Sen— An orbiting space probe, NASA's Mars Reconnaissance Orbiter, has begun observing the outbreak of one of the most dramatic events on the Red Planet - a huge dust storm.
Mars, a rocky world which like the Earth has an atmosphere, experiences its own weather and prevailing wind systems. Mini whirlwinds called dust devils were often seen by the rovers Spirit and Opportunity.
And the winds that blow on Mars occasionally whip up much bigger storms which can fill much of the atmosphere with dust for months on end. In 2001 and 2007 dust storms blew up that engulfed the whole planet.
They are believed to be seasonal events on the planet, where a year is around twice as long as on Earth and scientists are keen to know why they arise in some martian years and not in others.

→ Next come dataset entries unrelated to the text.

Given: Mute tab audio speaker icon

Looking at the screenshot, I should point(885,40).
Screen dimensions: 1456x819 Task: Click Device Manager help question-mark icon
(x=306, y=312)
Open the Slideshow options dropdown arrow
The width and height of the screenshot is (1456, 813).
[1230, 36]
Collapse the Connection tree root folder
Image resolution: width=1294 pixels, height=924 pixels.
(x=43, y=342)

Rich Zurek, chief Mars scientist at NASA's Jet Propulsion Laboratory, in California, said: "This is now a regional dust storm. It has covered a fairly extensive region with its dust haze, and it is in a part of the planet where some regional storms in the past have grown into global dust hazes.
How Mars appeared from the Hubble Space Telescope when covered by a global dust storm in 2001. Credit: NASA
"For the first time since the Viking missions of the 1970s, we are studying a regional dust storm both from orbit and with a weather station on the surface.
"One thing we want to learn is why do some Martian dust storms get to this size and stop growing, while others this size keep growing and go global."
The MRO probe began tracking the storm early last week after it was seen to blow up in the martian southern hemisphere where spring is now beginning. Its effects have also been observed by Opportunity and NASA's newer rover on the other side of Mars, Curiosity.
MRO's Mars Color Imager instrument began recording the storm on 10 November as it scanned the planet in slices, producing the image above. White arrows mark the edge of the dust storm. Scientists do not expect it to become a global event this time as it already appears to be weakening.
Though it came no closer than 1,347 km to Opportunity, and that rover carries no weather station, it was able to record a slight drop in the clarity of the air as it became more hazy.
An artist's impression of Mars Reconnaissance Orbiter above the Red Planet. Credit: NASA
Curiosity - the Mars Science Laboratory - is better equipped to observe the changes in the martian atmosphere that are related to the dust storm. A drop in air pressure and small rise in the overnight low temperature have been recoded by its Spanish-built Rover Environmental Monitoring Station.
MRO's Mars Climate Sounder instrument detected a warming of the atmosphere about 25 km above the storm from 16 November. Since then, the air in the region has warmed by about 25C due to dust being lifted high in the atmosphere and absorbing sunlight.
Dust in the air would affect Opportunity more than its big cousin Curiosity. If it covered Opportunity's solar panels it would reduce that robot's power supply and so restrict day-to-day operations. Curiosity is powered by its own "nuclear power station", a radioisotope thermoelectric generator, so is much less vulnerable.